<土曜書評>「旅をする木」
2016/11/21
今年の読み初めの本だ。この本を年初に読めて本当によかった。どの文章もひとりひとりに語りかけるような文章で、大切なことを慎重かつ雄弁に伝えてくれる。ずしんとくる言葉ではなく、少しずつ染み渡っていくような言葉たちだ。
星野さんがアラスカを目指すようになったわけを語る部分がた好きだ。カメラとピッケルを貸した友人が、登山中に遭難して命を落とす。星野さんは、命が限りあるものだということを学び「好きなことをやっていこう」という結論に達する。この部分は読むたびに、自分の足元を見つめ、自分はどう生きているかを問い直す。迷う自分に静かに勇気を与えてくれる、そんな部分だ。

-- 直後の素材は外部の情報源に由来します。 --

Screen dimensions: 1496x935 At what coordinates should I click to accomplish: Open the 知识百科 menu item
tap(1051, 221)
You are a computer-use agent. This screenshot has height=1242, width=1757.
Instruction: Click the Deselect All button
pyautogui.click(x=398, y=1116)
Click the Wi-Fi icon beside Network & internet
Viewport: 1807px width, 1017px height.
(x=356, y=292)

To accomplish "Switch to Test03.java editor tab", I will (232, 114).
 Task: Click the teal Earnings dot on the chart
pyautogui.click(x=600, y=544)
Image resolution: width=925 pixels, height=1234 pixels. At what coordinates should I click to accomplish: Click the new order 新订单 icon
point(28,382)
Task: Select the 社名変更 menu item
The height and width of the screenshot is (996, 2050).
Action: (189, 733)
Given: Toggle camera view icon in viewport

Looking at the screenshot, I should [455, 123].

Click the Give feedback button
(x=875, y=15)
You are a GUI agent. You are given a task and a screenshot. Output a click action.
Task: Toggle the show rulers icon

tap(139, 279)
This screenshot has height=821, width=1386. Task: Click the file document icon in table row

いわきは雪が降らない。雪が降らない冬というのは、どうもしっくりこなくて、これから雪深い津軽に帰るのだからと、連想ゲームのように本棚を探していたところに、学生の頃に買ったこの本があった。さらに偶然だったのは、バスの経由地の仙台で入った居酒屋に、星野さんの写真集が置いてあって、よくよく聞けば、店員さんのひとりが大ファンなのだという。
そんな運命めいた2015年の締めくくりと2016年のはじまりだった。さらにいまふと思ったけれど「旅をする木」というタイトルじたい、私たちと通じるものがある。それを今年の始めに読めたのは、本当によかったなぁ。書いてみて改めて忘れられない本になった。